### Extrait du document:
◆ ◆ ◆

Storm Media / Stormmedia : gare aux usurpations Google !
Le téléphone sonne. Je décroche. De l'autre côté, en fond sonore, l'ambiance typique d'une plateforme téléphonique avec son brouhaha habituel.
– Monsieur Magister ? Ici Google France.
Jusque là, rien d'étonnant. J'avais inscrit depuis peu mon activité dans l'index de Google Local Business. Lors de l'inscription, il est bien stipulé que Google se réserve le droit de vous téléphoner afin de vérifier les informations que vous avez soumises. J'ai directement pensé à cela.
– Nous vous appellons car vous êtes auto-entrepreneur. Depuis le début de cette année 160.000 personnes se sont inscrites à ce nouveau régime et Google a décidé de leur faire une petite place dans son moteur de recherche. Nous vous proposons d'améliorer votre référencement.
Tiens donc, Google fait dans le social maintenant ? J'écoute, pensant découvrir un nouveau service de Google.
– Nous vous proposons de rédiger une courte annonce pour votre entreprise et de la placer avantageusement en première page des résultats de notre moteur de recherche avec un lien vers votre site pour les recherches faites dans votre région et les régions autour de la votre. Vous choisissez pour cela 5 mots-clés et après un mois, nous vous renvoyons les statistiques et il est possible d'ajuster vos mots-clés à votre convenance. C'est 140 euros pour le mois d'essai, puis 40 euros pour les mois suivants.

◆ ◆ ◆

[Entrées de données collectées]
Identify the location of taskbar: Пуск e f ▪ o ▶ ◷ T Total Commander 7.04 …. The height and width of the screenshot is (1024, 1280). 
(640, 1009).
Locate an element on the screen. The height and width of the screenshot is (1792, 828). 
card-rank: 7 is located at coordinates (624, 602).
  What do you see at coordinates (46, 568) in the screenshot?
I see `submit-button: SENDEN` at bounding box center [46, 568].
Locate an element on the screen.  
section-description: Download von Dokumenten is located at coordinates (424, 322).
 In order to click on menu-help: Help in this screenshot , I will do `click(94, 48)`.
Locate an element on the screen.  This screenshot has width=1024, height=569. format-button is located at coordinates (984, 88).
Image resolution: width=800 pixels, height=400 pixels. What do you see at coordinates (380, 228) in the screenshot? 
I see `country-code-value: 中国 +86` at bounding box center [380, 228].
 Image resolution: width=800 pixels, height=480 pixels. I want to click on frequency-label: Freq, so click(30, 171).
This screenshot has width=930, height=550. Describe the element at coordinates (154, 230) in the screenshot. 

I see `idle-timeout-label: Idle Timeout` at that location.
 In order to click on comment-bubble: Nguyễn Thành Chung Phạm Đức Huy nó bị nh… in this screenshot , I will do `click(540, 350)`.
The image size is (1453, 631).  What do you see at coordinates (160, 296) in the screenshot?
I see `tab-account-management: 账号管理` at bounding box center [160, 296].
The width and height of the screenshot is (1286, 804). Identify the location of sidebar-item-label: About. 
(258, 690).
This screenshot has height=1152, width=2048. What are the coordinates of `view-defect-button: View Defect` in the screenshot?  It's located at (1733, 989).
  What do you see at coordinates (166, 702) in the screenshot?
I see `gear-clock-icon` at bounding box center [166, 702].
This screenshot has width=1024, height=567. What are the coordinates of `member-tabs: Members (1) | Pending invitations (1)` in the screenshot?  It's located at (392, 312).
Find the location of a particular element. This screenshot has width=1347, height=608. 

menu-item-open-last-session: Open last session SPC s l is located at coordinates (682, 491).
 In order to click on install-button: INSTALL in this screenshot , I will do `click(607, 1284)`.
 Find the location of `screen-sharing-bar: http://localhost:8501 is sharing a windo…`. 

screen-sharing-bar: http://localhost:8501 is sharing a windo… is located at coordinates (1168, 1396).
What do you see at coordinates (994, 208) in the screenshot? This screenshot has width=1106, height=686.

◆ ◆ ◆

### Détails de l'exercice:
Recopiez mot pour mot le passage de l'extrait sur les usurpations de Google qui commence par « Storm Media / » et se termine par « pensé à cela. ».

### Résultat:
Storm Media / Stormmedia : gare aux usurpations Google !
Le téléphone sonne. Je décroche. De l'autre côté, en fond sonore, l'ambiance typique d'une plateforme téléphonique avec son brouhaha habituel.
– Monsieur Magister ? Ici Google France.
Jusque là, rien d'étonnant. J'avais inscrit depuis peu mon activité dans l'index de Google Local Business. Lors de l'inscription, il est bien stipulé que Google se réserve le droit de vous téléphoner afin de vérifier les informations que vous avez soumises. J'ai directement pensé à cela.